Hubert Horton McAlexander (born October 27, 1939) is a scholar of Southern literature and culture and a Josiah Meigs Professor Emeritus in the University of Georgia’s department of English.[1] In addition to numerous articles on William Faulkner and other nineteenth- and twentieth-century Southern authors, he wrote biographies of Sherwood Bonner and Peter Taylor and edited a collection of critical essays on Taylor and a volume of interviews with Taylor. He has also published books and articles on regional history, especially the region of northern Mississippi that inspired William Faulkner’s fiction.
McAlexander was born in Holly Springs, Mississippi. He attended the University of Mississippi, where he received his B.A. and M.A. degrees, before earning his doctoral degree in American Literature at the University of Wisconsin in 1973, with a dissertation on William Faulkner. He taught at Texas A&M University for one year before joining the faculty at the University of Georgia in 1974.[2]
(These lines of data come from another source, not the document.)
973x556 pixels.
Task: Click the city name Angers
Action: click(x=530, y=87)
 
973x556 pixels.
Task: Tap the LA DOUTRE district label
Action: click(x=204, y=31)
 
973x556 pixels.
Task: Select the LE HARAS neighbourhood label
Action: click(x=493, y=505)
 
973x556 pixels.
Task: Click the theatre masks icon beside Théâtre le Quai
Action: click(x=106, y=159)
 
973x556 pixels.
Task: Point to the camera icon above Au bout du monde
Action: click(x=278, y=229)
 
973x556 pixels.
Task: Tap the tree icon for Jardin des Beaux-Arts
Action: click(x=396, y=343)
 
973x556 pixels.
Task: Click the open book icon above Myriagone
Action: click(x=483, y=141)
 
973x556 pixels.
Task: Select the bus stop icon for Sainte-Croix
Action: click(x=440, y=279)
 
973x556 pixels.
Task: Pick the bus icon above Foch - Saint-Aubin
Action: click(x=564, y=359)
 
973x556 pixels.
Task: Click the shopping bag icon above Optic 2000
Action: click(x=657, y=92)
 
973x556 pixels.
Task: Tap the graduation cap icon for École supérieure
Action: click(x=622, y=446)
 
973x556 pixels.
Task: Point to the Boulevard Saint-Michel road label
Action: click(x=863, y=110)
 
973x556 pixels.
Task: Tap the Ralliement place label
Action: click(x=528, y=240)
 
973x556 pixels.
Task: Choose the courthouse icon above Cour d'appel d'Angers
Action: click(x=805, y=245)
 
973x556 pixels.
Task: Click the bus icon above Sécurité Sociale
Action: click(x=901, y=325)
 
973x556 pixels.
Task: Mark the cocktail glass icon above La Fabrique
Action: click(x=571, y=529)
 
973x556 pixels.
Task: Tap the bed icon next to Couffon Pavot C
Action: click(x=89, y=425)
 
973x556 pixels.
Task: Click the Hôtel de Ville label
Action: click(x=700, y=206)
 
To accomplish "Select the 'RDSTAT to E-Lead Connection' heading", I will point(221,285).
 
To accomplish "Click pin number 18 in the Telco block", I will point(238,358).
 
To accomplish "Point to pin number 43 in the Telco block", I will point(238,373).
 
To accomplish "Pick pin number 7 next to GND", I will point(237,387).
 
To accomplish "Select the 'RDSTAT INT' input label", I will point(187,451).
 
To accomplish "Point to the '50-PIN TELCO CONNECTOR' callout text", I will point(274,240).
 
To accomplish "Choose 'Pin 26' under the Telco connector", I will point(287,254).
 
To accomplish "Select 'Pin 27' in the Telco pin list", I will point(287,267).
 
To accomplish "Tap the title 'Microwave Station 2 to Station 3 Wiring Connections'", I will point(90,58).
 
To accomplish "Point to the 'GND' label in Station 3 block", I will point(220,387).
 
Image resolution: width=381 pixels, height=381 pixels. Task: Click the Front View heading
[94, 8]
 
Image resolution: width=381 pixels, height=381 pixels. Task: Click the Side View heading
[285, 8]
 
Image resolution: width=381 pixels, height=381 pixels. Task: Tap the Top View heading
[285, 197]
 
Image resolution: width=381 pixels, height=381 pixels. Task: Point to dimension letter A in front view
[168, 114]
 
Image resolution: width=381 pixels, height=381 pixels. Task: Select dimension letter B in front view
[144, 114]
In 1981 McAlexander published the first in-depth biography of Sherwood Bonner, a nineteenth-century author from Mississippi who defied social pressures and a privileged upbringing to leave her family and embark on a literary career. The book was reissued in 1999.[3] Throughout the 1980s and 1990s, much of his research focused on Peter Taylor, the Pulitzer Prize-winning fiction writer from Tennessee. This work culminated in his 2001 biography Peter Taylor: A Writer’s Life, which Publishers Weekly described as a meticulous account.[4] An excerpt was published in the New York Times.[5] At UGA he regularly taught courses in Southern Literature, American Realism, and American Modernism, and on the authors William Faulkner, Henry James, and Willa Cather. His 2017 edited collection From the Chickasaw Cession to Yoknapatawpha: Historical Essays on North Mississippi examines the Native American, African-American, and European-American communities that shaped the region around Oxford, Mississippi, which William Faulkner fictionalized as “Yoknapatawpha County.”[6] He was honored as Outstanding Honors Professor in multiple years and won the Josiah Meigs Award for Excellence in Teaching and the Creative Research Medal.[7] In 2020, an endowed chair was created in his name in the University of Mississippi’s department of English.[8] The first recipient of the chair is author Kiese Laymon.[9]